EXERCISE AIM: Copy the material below without any alteration, from its first line through the line that contains "Tap the gray".

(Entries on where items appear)

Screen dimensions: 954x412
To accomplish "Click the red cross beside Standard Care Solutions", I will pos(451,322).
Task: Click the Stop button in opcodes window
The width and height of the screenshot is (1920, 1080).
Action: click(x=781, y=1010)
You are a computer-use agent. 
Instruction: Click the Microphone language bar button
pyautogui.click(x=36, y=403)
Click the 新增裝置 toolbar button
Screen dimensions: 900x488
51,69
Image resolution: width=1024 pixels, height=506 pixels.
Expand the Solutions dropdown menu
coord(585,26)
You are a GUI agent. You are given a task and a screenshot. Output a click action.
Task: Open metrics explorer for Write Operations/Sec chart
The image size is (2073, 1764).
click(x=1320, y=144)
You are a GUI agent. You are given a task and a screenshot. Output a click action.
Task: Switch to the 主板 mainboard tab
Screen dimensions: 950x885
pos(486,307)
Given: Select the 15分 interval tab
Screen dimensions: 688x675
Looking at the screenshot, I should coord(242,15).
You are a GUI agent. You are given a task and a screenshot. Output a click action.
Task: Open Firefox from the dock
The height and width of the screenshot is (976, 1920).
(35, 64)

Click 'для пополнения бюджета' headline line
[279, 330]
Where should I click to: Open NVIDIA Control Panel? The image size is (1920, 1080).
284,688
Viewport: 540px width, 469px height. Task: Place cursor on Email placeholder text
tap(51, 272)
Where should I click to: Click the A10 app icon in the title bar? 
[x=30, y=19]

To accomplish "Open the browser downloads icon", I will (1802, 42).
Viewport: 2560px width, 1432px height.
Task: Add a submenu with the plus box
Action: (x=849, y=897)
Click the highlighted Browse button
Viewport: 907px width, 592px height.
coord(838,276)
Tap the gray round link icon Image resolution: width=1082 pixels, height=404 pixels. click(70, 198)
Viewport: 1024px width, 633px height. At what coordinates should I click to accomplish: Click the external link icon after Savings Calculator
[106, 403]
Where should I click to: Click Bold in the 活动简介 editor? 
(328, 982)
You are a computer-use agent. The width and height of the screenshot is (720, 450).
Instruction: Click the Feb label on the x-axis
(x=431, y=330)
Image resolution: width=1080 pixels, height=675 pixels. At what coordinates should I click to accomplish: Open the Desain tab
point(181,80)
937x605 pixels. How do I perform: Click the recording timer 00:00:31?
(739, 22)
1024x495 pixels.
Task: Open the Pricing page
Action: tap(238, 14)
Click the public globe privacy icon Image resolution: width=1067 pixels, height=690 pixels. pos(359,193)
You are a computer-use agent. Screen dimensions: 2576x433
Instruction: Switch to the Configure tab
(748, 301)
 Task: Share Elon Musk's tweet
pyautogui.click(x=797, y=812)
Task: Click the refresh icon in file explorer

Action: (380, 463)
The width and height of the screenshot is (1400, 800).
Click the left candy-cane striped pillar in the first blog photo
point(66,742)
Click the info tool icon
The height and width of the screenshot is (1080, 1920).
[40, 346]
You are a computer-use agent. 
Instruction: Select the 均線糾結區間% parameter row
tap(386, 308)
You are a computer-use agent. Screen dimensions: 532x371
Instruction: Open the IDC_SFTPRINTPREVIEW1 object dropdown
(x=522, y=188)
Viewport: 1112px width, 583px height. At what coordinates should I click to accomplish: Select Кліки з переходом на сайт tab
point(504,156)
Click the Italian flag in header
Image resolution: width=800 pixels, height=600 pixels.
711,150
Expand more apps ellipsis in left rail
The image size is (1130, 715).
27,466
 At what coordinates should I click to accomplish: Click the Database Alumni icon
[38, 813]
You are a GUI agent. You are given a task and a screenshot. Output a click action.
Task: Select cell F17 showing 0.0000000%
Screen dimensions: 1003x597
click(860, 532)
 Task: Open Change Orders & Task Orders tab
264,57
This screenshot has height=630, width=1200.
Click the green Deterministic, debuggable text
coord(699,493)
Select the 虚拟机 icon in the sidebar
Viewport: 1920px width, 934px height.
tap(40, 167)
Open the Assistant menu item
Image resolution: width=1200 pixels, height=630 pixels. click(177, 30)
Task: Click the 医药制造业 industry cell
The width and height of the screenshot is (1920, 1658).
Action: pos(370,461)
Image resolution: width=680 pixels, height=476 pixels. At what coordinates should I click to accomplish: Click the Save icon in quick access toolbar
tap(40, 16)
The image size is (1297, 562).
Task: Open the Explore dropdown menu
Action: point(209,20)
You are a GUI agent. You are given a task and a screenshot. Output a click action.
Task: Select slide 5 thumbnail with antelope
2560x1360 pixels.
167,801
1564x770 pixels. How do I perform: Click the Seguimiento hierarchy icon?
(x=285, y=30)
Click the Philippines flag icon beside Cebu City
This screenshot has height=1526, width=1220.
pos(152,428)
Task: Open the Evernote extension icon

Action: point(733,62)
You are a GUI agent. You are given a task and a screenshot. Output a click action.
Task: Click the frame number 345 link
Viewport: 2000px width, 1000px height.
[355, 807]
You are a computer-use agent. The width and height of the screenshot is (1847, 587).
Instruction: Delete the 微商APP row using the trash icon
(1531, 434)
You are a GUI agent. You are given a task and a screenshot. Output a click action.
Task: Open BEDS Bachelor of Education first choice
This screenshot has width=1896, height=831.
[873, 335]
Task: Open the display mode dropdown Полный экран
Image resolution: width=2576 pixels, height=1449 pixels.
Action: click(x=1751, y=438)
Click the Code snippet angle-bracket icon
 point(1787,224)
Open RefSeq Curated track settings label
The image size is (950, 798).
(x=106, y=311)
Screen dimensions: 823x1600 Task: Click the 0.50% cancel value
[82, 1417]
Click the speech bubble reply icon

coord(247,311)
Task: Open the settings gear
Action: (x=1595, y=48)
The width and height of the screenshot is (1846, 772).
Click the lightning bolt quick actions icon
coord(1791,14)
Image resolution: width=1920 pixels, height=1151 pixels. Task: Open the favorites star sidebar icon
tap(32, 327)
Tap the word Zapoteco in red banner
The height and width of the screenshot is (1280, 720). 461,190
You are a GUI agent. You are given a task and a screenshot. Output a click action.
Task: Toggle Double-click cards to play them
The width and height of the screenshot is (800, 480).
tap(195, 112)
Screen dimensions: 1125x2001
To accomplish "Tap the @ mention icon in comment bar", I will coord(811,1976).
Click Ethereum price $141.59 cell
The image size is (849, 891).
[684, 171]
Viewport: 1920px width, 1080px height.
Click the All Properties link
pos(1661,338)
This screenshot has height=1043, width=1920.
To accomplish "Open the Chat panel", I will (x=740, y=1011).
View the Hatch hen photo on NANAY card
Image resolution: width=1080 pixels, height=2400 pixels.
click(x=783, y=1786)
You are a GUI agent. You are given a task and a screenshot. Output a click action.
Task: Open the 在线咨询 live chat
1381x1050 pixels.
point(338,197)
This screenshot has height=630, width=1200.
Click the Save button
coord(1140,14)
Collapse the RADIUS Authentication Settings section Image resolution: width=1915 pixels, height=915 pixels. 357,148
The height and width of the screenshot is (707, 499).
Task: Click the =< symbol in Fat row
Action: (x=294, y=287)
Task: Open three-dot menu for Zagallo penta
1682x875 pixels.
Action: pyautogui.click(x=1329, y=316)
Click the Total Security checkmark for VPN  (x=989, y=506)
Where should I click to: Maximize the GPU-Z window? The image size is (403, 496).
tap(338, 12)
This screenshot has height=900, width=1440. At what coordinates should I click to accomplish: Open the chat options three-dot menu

OUTPUT BELOW:
Screen dimensions: 954x412
To accomplish "Click the red cross beside Standard Care Solutions", I will pos(451,322).
Task: Click the Stop button in opcodes window
The width and height of the screenshot is (1920, 1080).
Action: click(x=781, y=1010)
You are a computer-use agent. 
Instruction: Click the Microphone language bar button
pyautogui.click(x=36, y=403)
Click the 新增裝置 toolbar button
Screen dimensions: 900x488
51,69
Image resolution: width=1024 pixels, height=506 pixels.
Expand the Solutions dropdown menu
coord(585,26)
You are a GUI agent. You are given a task and a screenshot. Output a click action.
Task: Open metrics explorer for Write Operations/Sec chart
The image size is (2073, 1764).
click(x=1320, y=144)
You are a GUI agent. You are given a task and a screenshot. Output a click action.
Task: Switch to the 主板 mainboard tab
Screen dimensions: 950x885
pos(486,307)
Given: Select the 15分 interval tab
Screen dimensions: 688x675
Looking at the screenshot, I should coord(242,15).
You are a GUI agent. You are given a task and a screenshot. Output a click action.
Task: Open Firefox from the dock
The height and width of the screenshot is (976, 1920).
(35, 64)

Click 'для пополнения бюджета' headline line
[279, 330]
Where should I click to: Open NVIDIA Control Panel? The image size is (1920, 1080).
284,688
Viewport: 540px width, 469px height. Task: Place cursor on Email placeholder text
tap(51, 272)
Where should I click to: Click the A10 app icon in the title bar? 
[x=30, y=19]

To accomplish "Open the browser downloads icon", I will (1802, 42).
Viewport: 2560px width, 1432px height.
Task: Add a submenu with the plus box
Action: (x=849, y=897)
Click the highlighted Browse button
Viewport: 907px width, 592px height.
coord(838,276)
Tap the gray round link icon Image resolution: width=1082 pixels, height=404 pixels. click(70, 198)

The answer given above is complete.